→ **WHAT YOU NEED TO DO**:
The material below includes pictures; leave them out and return only the lines between the line containing "The height and" and the line containing "Image resolution: width=715", inclusive, word for word.

GIVEN RECORDS Start Marker

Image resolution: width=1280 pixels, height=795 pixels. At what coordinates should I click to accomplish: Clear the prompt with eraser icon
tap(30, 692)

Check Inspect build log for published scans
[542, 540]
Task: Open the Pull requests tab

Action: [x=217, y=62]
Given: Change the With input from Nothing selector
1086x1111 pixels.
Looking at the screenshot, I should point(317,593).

GIVEN RECORDS End Marker
GIVEN RECORDS Start Marker

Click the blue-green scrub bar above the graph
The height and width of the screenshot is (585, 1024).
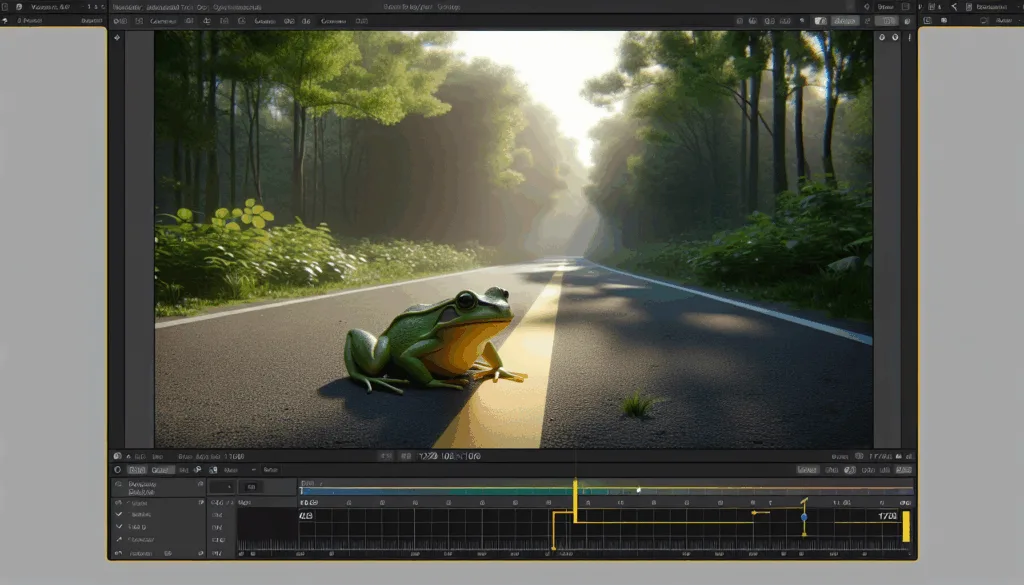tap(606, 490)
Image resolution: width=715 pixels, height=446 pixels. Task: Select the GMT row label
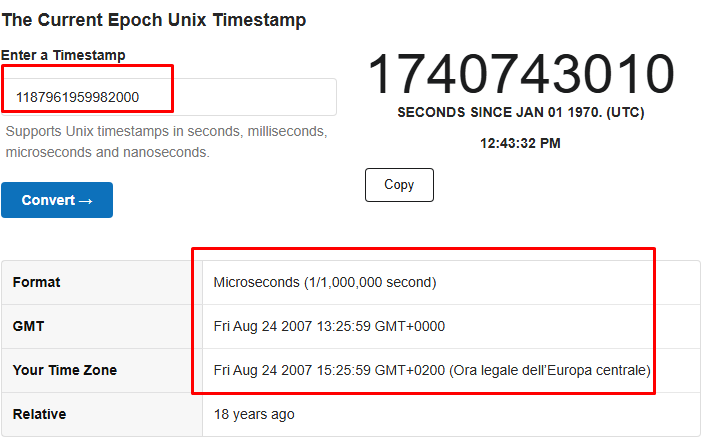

GIVEN RECORDS End Marker
GIVEN RECORDS Start Marker

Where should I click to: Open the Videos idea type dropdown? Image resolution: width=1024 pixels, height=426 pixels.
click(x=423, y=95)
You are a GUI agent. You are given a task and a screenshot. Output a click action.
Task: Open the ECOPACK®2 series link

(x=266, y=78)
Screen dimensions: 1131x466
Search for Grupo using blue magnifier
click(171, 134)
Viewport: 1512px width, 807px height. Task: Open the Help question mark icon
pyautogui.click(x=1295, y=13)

GIVEN RECORDS End Marker

→ **COMPLETED EXERCISE**:
The height and width of the screenshot is (585, 1024).
tap(606, 490)
Image resolution: width=715 pixels, height=446 pixels. Task: Select the GMT row label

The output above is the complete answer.